Fora séries e filmes eu fico muito tempo assistindo vídeos no YouTube. Recomendo a ContraPoints e o Hbomberguy, que são pessoas que tão fazendo uns vídeos incríveis sobre a sociedade atual. Recomendo muito o vídeo sobre Incels, da ContraPoints e da Terra Plana, do Hbomberguy. São umas análises do caralho.
Meu gosto musical é bem bizarro. Eu vou usar essa oportunidade pra indicar um dos melhores álbuns de todos os tempos, Emotion, da Carly Rae Jepsen.
“Fazer uma história mais longa tá me dando oportunidade de explorar coisas que eu não conseguia antes”
Pra encerrar, no que você está trabalhando agora? Você já tem alguma próxima publicação em vista? Se sim, o que pode falar sobre ela?

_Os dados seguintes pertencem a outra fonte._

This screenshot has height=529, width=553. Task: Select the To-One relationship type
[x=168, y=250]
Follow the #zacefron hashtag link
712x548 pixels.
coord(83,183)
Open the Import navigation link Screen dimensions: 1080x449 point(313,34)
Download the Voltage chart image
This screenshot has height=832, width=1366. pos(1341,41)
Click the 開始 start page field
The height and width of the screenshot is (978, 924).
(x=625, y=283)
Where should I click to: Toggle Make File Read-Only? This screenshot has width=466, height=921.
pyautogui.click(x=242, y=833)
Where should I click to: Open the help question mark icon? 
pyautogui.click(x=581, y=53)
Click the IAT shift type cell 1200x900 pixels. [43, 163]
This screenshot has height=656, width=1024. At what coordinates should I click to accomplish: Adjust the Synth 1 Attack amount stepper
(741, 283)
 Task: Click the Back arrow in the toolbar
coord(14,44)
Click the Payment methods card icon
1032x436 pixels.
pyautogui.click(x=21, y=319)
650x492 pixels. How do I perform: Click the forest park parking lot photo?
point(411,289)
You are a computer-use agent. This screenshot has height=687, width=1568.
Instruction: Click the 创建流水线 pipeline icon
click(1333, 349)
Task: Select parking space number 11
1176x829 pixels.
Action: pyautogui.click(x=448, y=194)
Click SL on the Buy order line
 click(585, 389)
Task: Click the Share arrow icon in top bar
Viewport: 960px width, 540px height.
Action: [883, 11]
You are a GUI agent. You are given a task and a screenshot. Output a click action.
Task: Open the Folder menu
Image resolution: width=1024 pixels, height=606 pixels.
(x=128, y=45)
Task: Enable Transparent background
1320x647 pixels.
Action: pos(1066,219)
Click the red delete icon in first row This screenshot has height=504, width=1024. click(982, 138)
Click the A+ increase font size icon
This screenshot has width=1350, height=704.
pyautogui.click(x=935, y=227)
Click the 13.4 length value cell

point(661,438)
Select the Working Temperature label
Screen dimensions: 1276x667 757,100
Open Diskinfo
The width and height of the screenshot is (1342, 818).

Eu tô terminado o próximo Cintaralha Comix. Essa é a maior história que eu fiz até agora. Tá com 52 páginas e três epílogos. Eu comecei a fazer essa história porque eu queria expandir um personagem que eu criei em 2017, chamado Bebe-Mijos. Esse próximo Cintaralha vai ser a primeira parte de três, da história da ascensão, auge e queda desse personagem. O que eu posso falar sobre essa história é que ela não é o que vocês imaginam que ela vai ser. Eu tô sentindo que fazer uma história mais longa tá me dando oportunidade de explorar coisas que eu não conseguia antes. Eu tô me divertindo fazendo. Tô sentindo que eu tô aprendendo bastante em questão de estrutura de história e de ritmo e tal. Eu tô bem empolgado pras pessoas lerem. Eu quero ver se consigo lançar agora em dezembro, numa tiragem pequena. Vamo ver se rola!